Every week, we’d attend the Seventh Day Adventist church service. Surrounded by vegetarians, fire and brimstone sermons and an odd proclivity for footwashing, we’d pretend that there hadn’t been a drunken, late-night, screaming argument the night before at a barbeque. We’d pretend that my stepfather hadn’t threatened to bash our heads in with a two by four. We’d pretend that we hadn’t lain as still and quietly as we could in our beds, quivering mice, hoping that we wouldn’t be noticed.
In today’s terms, I’d have been classified as a high risk child. A shy, introverted awkward girl in an unstable, abusive home environment who wandered through town at all hours. A Safeway shoplifter of gum and candy. A child who longed for adult kindness, who was the sometime recipient of free food, a ride, clothes, a place to stay.
Like vague criticism waved at large, labeled groups, people need to learn how to qualify their statements. And I call bullshit on most nostalgic ruminations. When I was a kid, life was not homemade cookies and bedtime stories. I was scared, nervous and so angry inside that I nearly self-destructed in my twenties.
As for the flag-waving, suburban nostalgia, I learned to hide under my desk in the case of a nuclear bomb. Johnny Gosch disappeared, as did the idea that any kid was ever safe.
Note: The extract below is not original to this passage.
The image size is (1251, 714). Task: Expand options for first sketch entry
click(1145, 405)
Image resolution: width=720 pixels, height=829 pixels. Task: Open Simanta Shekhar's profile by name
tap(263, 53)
Some of us were molested by neighborhood friendlies. And corporal punishment taught me that I had to be stronger and meaner and more physical against those smaller than I.
Just because you survived your childhood unscathed, just because you had loving parents, just because you lived in a safe, cozy neighborhood, many of us didn’t. So we are a little more vigilant and conscientious about the lives that have been entrusted to us. We’re supposed to raise decent humans in a world that caters to the cruel, the hyper-sexualized, the gun-brandishing Wild West of this America.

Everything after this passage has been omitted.